# Exercise details
Copy the material below word for word, from the line containing "You are a GUI" through the end of the material. Leave the pictures out of your answer.
---+---
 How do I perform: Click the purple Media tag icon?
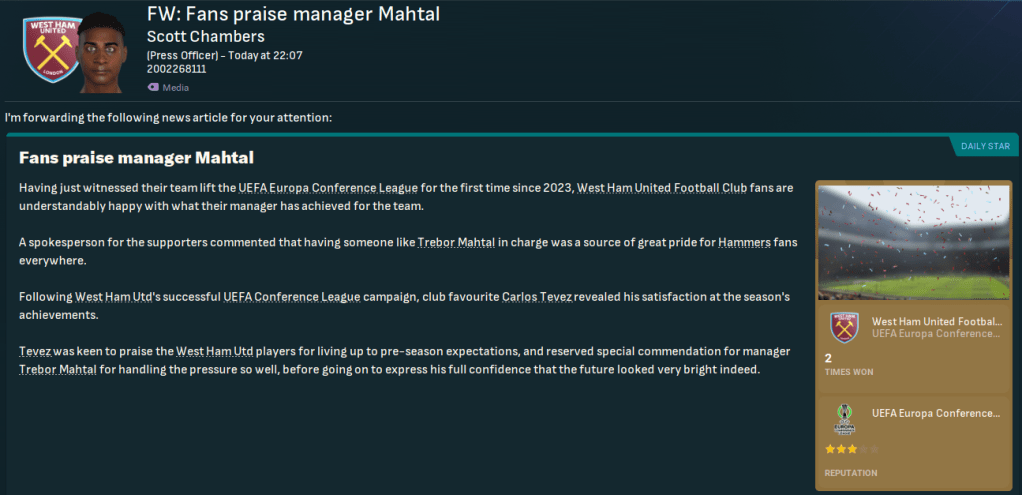pos(153,87)

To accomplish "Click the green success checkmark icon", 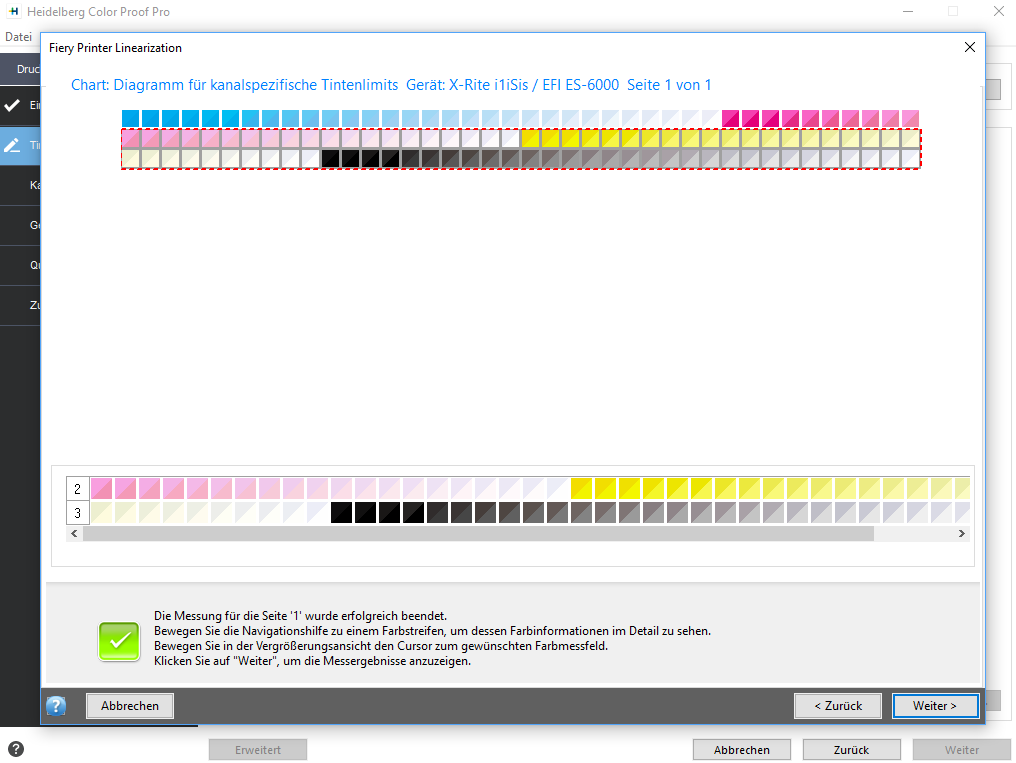I will (119, 641).
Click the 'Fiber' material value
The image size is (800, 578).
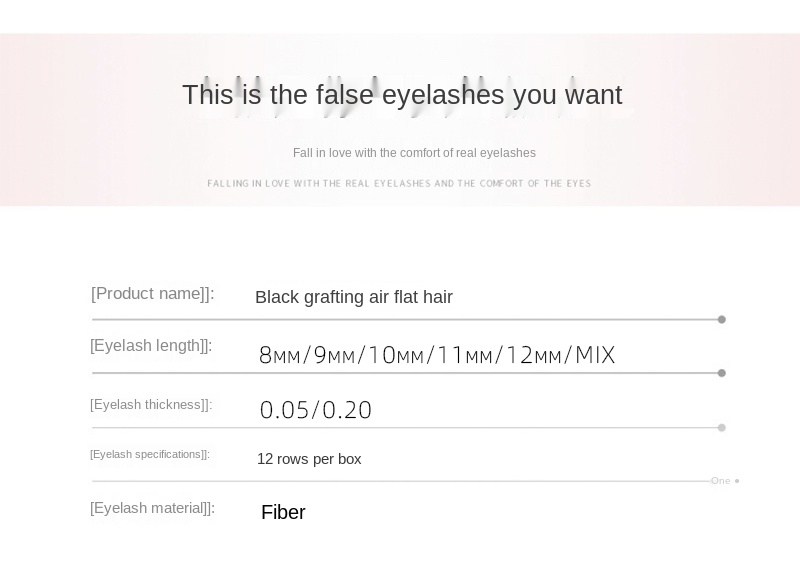(283, 512)
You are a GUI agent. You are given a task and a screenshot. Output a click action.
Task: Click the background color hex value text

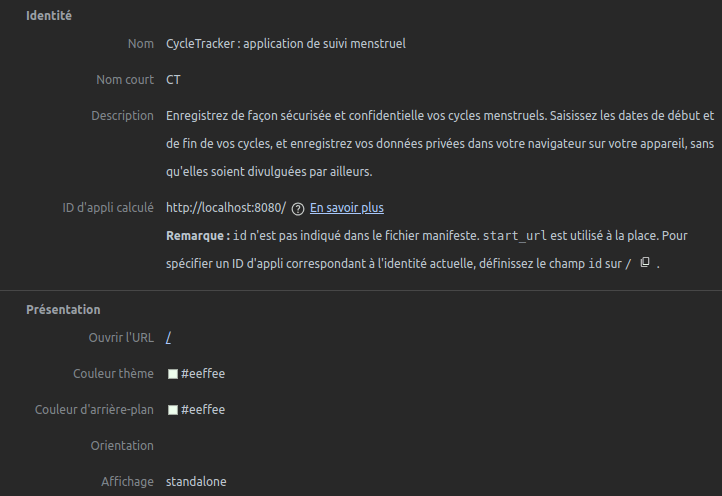tap(203, 410)
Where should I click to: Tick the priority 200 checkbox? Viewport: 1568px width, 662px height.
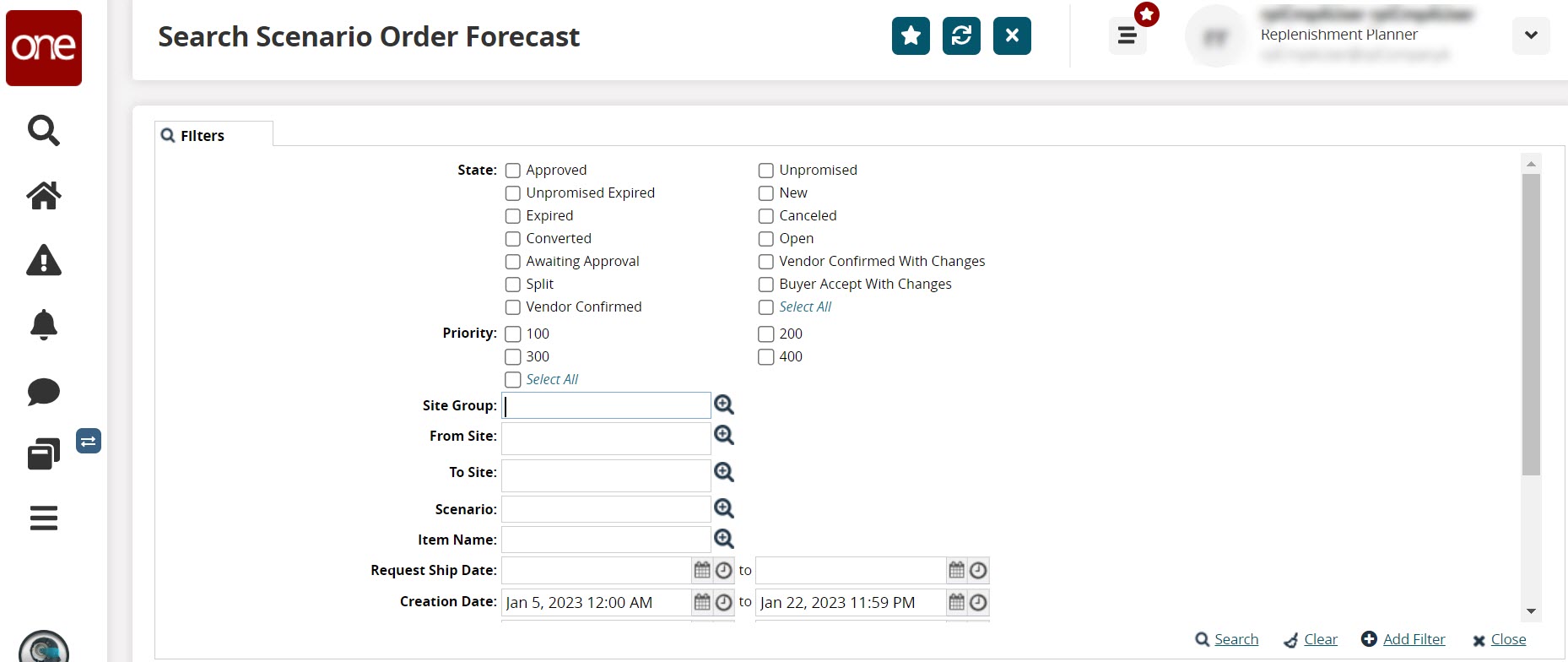[x=766, y=334]
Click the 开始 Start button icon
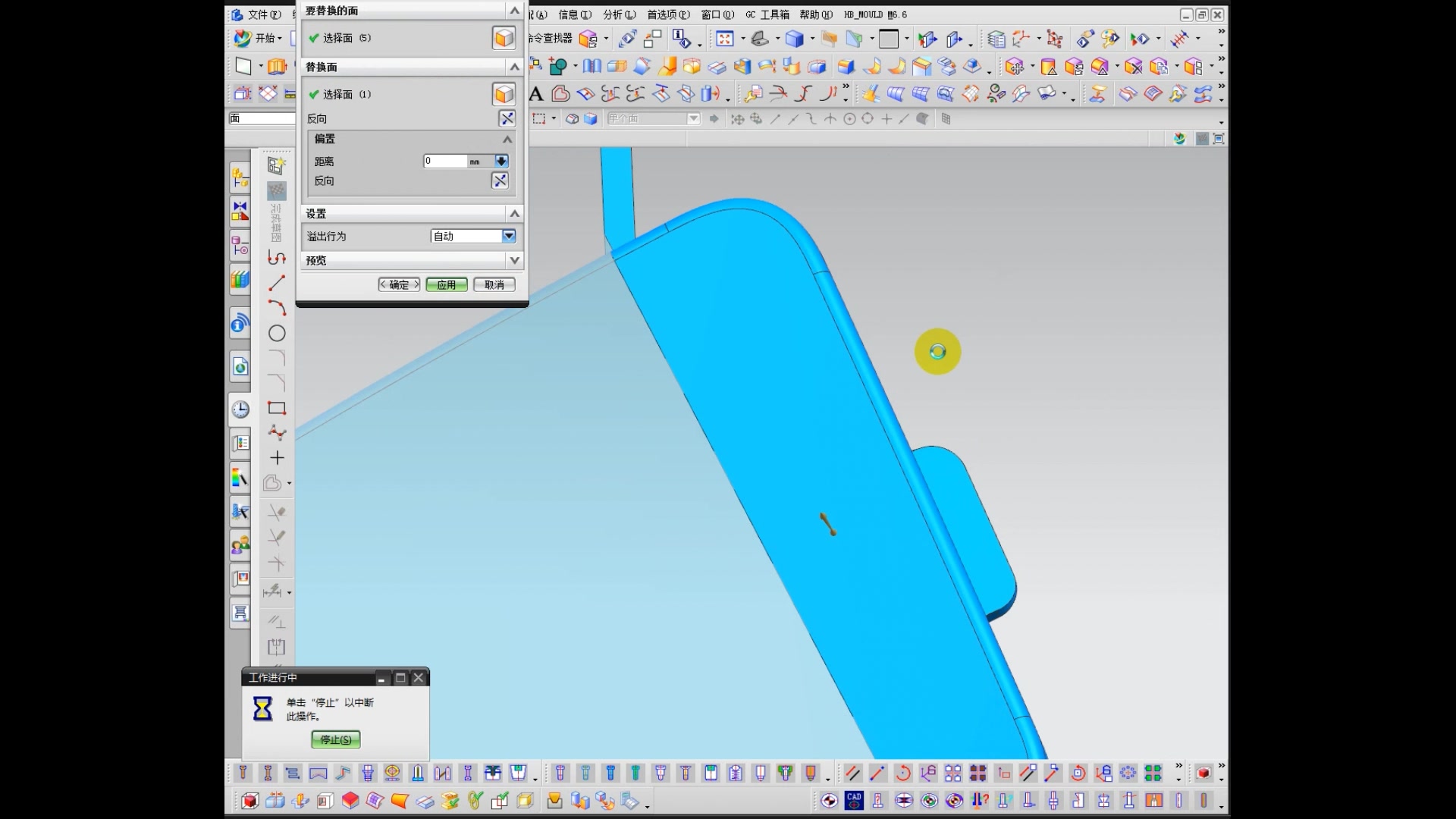 point(242,38)
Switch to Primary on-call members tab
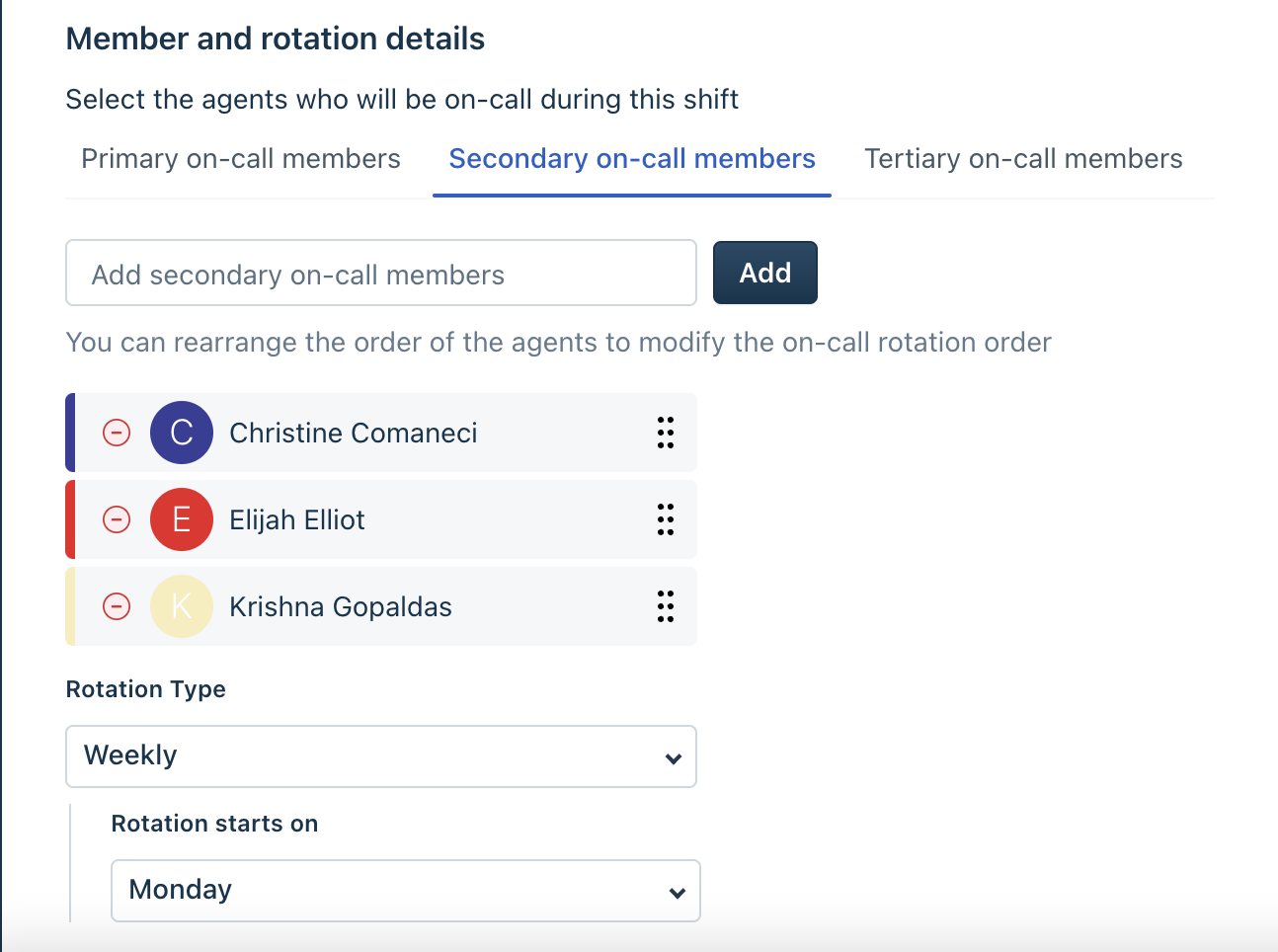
---+---
# Full answer
You are a GUI agent. You are given a task and a screenshot. Output a click action.
Task: Click the background color hex value text

tap(203, 410)
Where should I click to: Tick the priority 200 checkbox? Viewport: 1568px width, 662px height.
[x=766, y=334]
Click the 开始 Start button icon
 point(242,38)
Switch to Primary on-call members tab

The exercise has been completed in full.